In the section of Viewing Matters I called “Seeing,” I included a walk-in camera obscura. Once your eyes had adjusted to the darkness, you could see the street with cars passing by and the church across from the museum. Of course, they all appeared upside down. During the opening of the exhibition, the head of the installation crew told me with great excitement that he and his kids had just seen lightning in the camera obscura.
It’s very interesting conceptually to think about this work together with DER BEVOLKERUNG (TO THE POPULATION, 1999), in which you brought soil from various different sources into the Reichstag. The seeds and plants that inevitably arrived with it will be allowed to grow there forever. But the historical ground from which museum curators choose their exhibitions is just as charged as the soil that came to the Reichstag. You could even say that it’s spiked. It has its toxins and its late bloomers.
This project, like GERMANIA, did not spring from museum conditions. At the Reichstag, another kind of communication has been attempted, and another kind of disorder is produced. This time it stems not from violence but from the eruption of natural growth, natural processes, from mother earth. You have a different kind of frame, a different kind of ground. As an American looking at this I say, “My god, it’s incredible! Hans Haacke has the ground of the state on which to make art—and the state itself has given it to him!” Such a thing wouldn’t be possible in the United States. As you’ve spent many decades living in America, what does it mean to you for the German state to give you a space like this for your work? Do you find it extraordinary? Because, you know, you’re not exactly a state artist in most people’s minds.
Some do now think of me as a state artist. As you say, it is indeed uncommon for a parliament or the commissioner of a pavilion at a Biennale to allow national showcases of such symbolic significance to be used as a forum for the discussion of public issues. I give great credit to Klaus Bussman, the German Commissioner in 1993, for inviting Nam June Paik and me to represent Germany at the Venice Biennale. Even though Paik had lived and worked in Germany, he’s a resident of New York. He’s not a German citizen. And I’d been living outside of Germany for almost three decades and hadn’t particularly ingratiated myself with the powers that be.
Did that in any way come into play when the commission for the Reichstag was being decided?
It may have played a role. I was the last of nineteen artists to be invited, and, as we know, my proposal did, in fact, cause problems.
And as an artist of conscience working for the state, what changed when you found yourself speaking for both the state and to the state in these different commissions? The Venice pavilion was a temporary installation, a temporary conversation between you and the state and your audience. But the Reichstag is something else again. It has created a conversation that could and should be heard for centuries. As a stage for contemporary art this is extremely unusual.

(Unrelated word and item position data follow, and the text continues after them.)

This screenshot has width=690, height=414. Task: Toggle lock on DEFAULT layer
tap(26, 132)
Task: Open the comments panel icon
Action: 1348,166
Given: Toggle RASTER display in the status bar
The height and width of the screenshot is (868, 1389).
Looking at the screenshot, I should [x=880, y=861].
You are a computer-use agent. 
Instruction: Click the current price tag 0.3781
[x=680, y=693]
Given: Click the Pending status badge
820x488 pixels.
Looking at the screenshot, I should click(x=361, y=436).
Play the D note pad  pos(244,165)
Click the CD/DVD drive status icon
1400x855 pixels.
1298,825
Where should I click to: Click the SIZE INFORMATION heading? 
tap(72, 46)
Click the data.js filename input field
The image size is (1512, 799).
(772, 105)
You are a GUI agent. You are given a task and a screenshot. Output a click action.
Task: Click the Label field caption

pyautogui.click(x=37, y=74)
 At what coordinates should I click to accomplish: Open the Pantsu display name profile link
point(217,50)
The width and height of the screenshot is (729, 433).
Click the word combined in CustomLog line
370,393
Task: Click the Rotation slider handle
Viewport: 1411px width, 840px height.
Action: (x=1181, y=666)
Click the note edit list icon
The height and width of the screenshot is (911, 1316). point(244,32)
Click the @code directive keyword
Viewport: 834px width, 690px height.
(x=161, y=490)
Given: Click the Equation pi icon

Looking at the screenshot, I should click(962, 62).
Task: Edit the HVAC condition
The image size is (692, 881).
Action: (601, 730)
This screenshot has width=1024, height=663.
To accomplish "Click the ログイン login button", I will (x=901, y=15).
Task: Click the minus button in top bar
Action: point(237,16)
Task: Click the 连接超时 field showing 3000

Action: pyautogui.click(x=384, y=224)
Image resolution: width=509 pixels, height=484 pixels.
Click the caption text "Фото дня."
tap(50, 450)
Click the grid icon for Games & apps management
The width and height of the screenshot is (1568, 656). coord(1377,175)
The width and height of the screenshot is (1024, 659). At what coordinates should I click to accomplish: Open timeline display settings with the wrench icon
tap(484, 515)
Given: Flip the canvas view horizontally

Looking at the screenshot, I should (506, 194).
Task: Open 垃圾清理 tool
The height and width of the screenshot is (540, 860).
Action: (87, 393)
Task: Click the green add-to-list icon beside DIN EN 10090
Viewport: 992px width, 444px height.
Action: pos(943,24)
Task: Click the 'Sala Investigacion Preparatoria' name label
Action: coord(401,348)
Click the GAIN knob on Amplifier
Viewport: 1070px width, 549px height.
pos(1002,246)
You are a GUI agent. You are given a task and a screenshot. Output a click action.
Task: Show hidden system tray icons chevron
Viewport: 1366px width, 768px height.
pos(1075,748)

Most contemporary artists couldn’t imagine a situation where their work would be shown in a public place for more than six months, much less decades, much less centuries. But when you work for a state that sees itself as having an eternal life, conceivably your work can have an eternal life too.
Attitudes towards the state in a liberal society are complex and differ between countries, especially between the US and Europe. Traditionally, Americans—particularly the more conservative ones—are hesitant to cede powers and responsibilities to the Federal Government. In the wake of the French Revolution, Europeans, on the other hand, have put the state in charge of practically all matters of public welfare. Public money—which always means taxpayer’s money—is used to underwrite the res publica, the public cause (Republic). As part of this understanding, culture has been unquestioningly subsidized by the state in Germany and other European countries on a scale that’s simply unimaginable in the US. It’s a relatively new custom that the organizers of costly exhibitions are emulating the American model and making appeals for corporate sponsorship, even though they know full well that it limits their curatorial independence.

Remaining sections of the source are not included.